Quiconque s'intéresse un tant soit peu à l'architecture du XXe siècle ne peut rester indifférent face à l'aéroport Roissy-Charles de Gaulle, conçu par l'architecte Paul Andreu. Pour qui arrive par la route, Roissy 1 est une forteresse peu lisible de l'extérieur. Une sorte de château fort enchevêtré entre les autoroutes, les pistes et les voies ferrées. Cela est dû sans doute à sa conception brutaliste qui assujettit la forme à la fonction (1). Tout y est conçu pour optimiser l'intermodalité : sortir d'un taxi, laisser ses bagages au niveau de la route, monter par un tapis roulant s'élevant dans la cour centrale du château vers le niveau des départs, avant de plonger sous terre pour rejoindre, toujours par tapis roulant, les satellites où les avions viennent s'amarrer. C'est à ce rêve (ou ce cauchemar) machiniste que se confronte JH Engström dans son dernier livre.

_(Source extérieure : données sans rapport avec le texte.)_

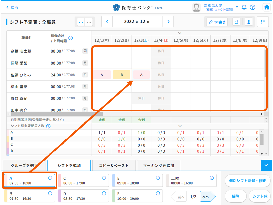Open the list view icon button
The height and width of the screenshot is (205, 273).
coord(263,22)

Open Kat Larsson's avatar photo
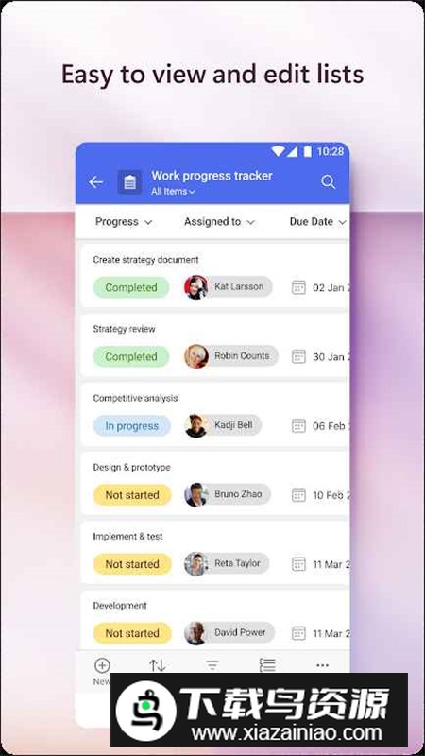pyautogui.click(x=196, y=287)
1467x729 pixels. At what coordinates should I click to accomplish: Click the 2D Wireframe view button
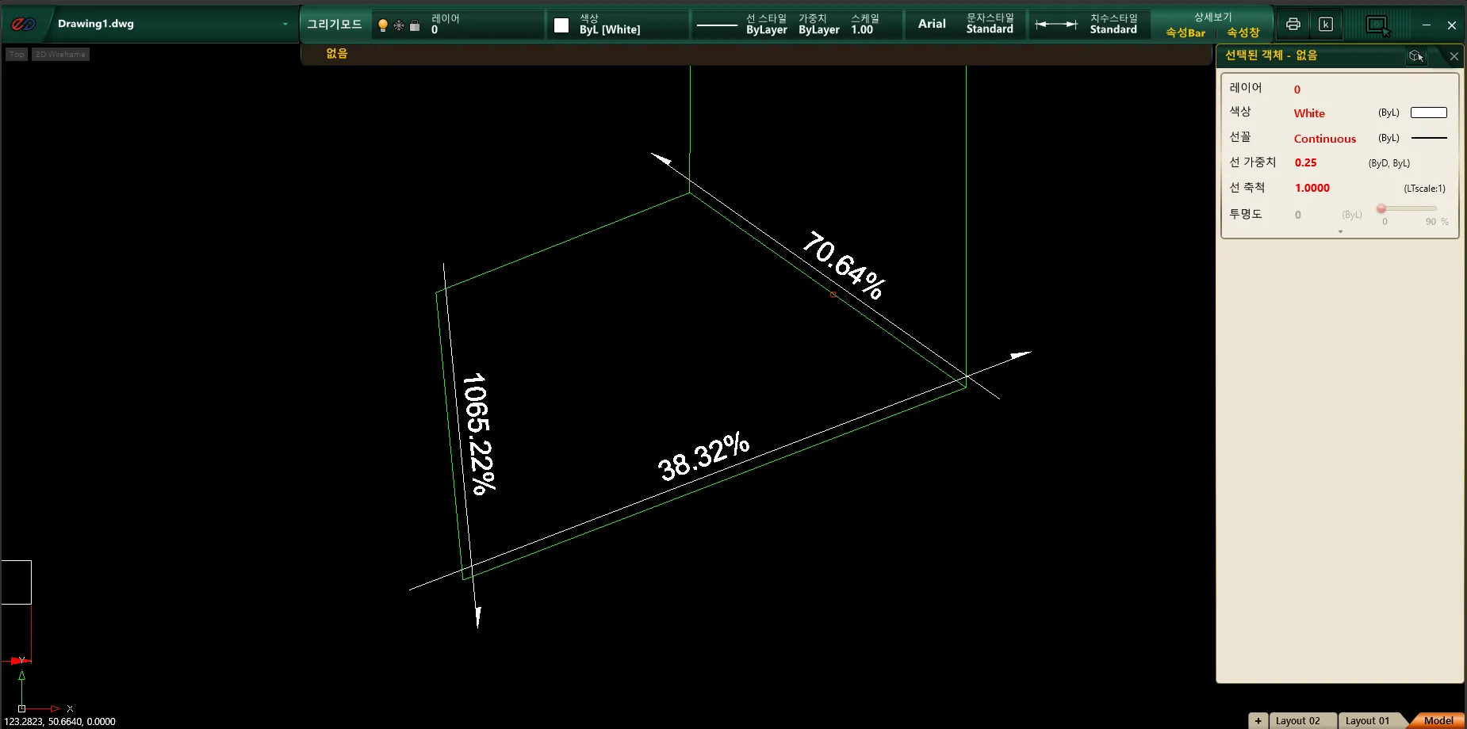pos(60,55)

Les deux ouvrages précédents du photographe suédois, Trying to dance et Haunts avaient la force d'un coup de poing au ventre. Mêlant nus, portraits et autoportraits, paysages ou scènes de déglingue ils représentaient la quintessence du mal-être de trentenaires déboussolés entre rêves de pastoralisme et aliénation urbaine. L'autobiographie était une donnée assumée de ces livres où l'influence d'Anders Petersen ou de Juergen Teller, entre autres, restait perceptible. Avec CDG / JHE, jeu lettriste entre le code international de l'aéroport parisien et ses propres initiales, Engström réalise un virage sur l'aile. Et il n'est pas grand-chose de plus passionnant que d'observer un auteur changer de direction sans se renier. Pas de reniement, car pour Engström, Roissy est un lieu de mémoire, autobiographique. À l'âge de dix ans, avec ses parents il quitte son pays pour vivre trois ans à Paris. CDG fut pour lui comme pour bien d'autres la porte d'entrée, voire la porte de la perception qu'il n'a cessé depuis de franchir encore et encore : multiples séjours parisiens durant l'adolescence avant de revenir en 1991 comme assistant du photographe de mode Mario Testino. Pour réaliser CDG / JHE, Engström s'est installé pendant trois semaines dans un hôtel de l'aéroport. Les images qu'il a tirées de cet étrange séjour sont d'une grande pureté formelle, à l'inverse de ses ouvrages précédents où il usait volontiers du flou, du décadrage ou de la surexposition. Ici, il documente avec une certaine neutralité l'univers minéral de l'aéroport, mêlant amples paysages et détails choisis. Pourtant, les photos sont comme voilées. Une couche sombre (2), dont on ne sait si elle provient de la prise de vue, du tirage ou d'un photoshopage, vient renforcer l'aspect claustrophobique d'un paysage futuriste déserté par l'homme.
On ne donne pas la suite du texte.